# No Spark on B&S 10 HP



## Barnaldo (May 21, 2005)

Suddenly no spark on my B&S 10 hp. 
I've changed the spark plug & electronic module but still no spark.
I've checked all of the safety feature wiring, all look good.
Please give me some suggestions.


----------



## fords-n-mowers (May 6, 2005)

if its got the magnetron electronic ign pull off the ground wire and try it.


----------



## Barnaldo (May 21, 2005)

tried that, still no spark


----------



## bbnissan (Nov 7, 2004)

Check the magnets on your flywheel. You should be able to hold a screw driver 1/4"-3/8" away from the flywheel and it should pull it straight to the flywheel with no problem. If the magnets are ok, make sure you have the coil gapped properly. I would recommend using a dollar bill to set the gap and then rotate the engine by hand to make sure nothing is going to scrub the coil.
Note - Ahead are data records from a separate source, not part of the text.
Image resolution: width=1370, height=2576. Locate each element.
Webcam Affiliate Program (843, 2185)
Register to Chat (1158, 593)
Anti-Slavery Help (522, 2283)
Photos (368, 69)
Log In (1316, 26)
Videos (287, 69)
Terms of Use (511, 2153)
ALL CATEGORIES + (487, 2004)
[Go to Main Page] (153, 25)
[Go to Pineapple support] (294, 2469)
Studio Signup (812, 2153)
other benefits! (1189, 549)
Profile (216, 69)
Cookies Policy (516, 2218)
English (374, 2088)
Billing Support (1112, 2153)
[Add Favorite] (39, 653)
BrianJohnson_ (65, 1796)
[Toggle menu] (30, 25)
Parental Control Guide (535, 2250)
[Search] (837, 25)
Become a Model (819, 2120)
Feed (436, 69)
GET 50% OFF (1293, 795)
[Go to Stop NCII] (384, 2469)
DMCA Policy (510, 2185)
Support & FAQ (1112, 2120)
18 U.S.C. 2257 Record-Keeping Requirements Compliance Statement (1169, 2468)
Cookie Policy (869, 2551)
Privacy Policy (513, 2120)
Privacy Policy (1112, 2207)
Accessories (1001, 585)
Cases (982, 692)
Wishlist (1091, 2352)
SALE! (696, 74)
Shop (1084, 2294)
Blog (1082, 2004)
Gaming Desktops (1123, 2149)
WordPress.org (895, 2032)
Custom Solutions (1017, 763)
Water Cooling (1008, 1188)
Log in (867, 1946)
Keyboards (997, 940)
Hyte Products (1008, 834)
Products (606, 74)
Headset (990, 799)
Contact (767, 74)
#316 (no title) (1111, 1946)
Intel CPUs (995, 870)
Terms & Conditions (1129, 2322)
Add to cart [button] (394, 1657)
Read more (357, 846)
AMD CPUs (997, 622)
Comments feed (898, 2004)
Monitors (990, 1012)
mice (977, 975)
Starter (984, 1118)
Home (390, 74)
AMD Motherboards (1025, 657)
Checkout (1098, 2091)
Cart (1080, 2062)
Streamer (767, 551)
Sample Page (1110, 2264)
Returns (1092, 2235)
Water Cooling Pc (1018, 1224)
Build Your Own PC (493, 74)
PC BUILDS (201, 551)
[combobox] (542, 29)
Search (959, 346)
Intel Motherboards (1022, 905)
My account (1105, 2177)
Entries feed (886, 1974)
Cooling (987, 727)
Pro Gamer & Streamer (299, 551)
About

If all of that stuff checks out, you have a bad coil.


----------



## Barnaldo (May 21, 2005)

I gapped the coil with the piece of cardboard that came in the box for that reason.
I'll try the dollar bill and let you know!
Thanks


----------



## bugman (Aug 12, 2004)

yeah, try the $bill, hahaha cheaper then a 20.............. but that gives a better spark.


----------



## Barnaldo (May 21, 2005)

no luck, think it could be internal or a bad coil?


----------



## bugman (Aug 12, 2004)

no... not internal, see if you didn't hear nothing snap loudly, it totally wouldn't pertain to that, and it is most likely a bad coil, and new coils can be bad. even a sheared key would give a spark.


----------



## Barnaldo (May 21, 2005)

Had the dang coil backward, didn't realize there was a certain way to install it.
She runs like a dream.
Thanks to everyone for your input!


----------



## fords-n-mowers (May 6, 2005)

LOL! i did that once to. glad to see your all set. f-n-m :thumbsup:


----------



## bugman (Aug 12, 2004)

never done that before....... man....... it was marked wasn't it? oh well, i'm sure you were happy afterwards


----------



## Barnaldo (May 21, 2005)

Yep, it was marked this side out, but unfortunately I never noticed it because the old coil had the plug in on top, that's how I installed it. But this one when installed correctly the plug is on the bottom. Hey, I'm never too old to learn!


----------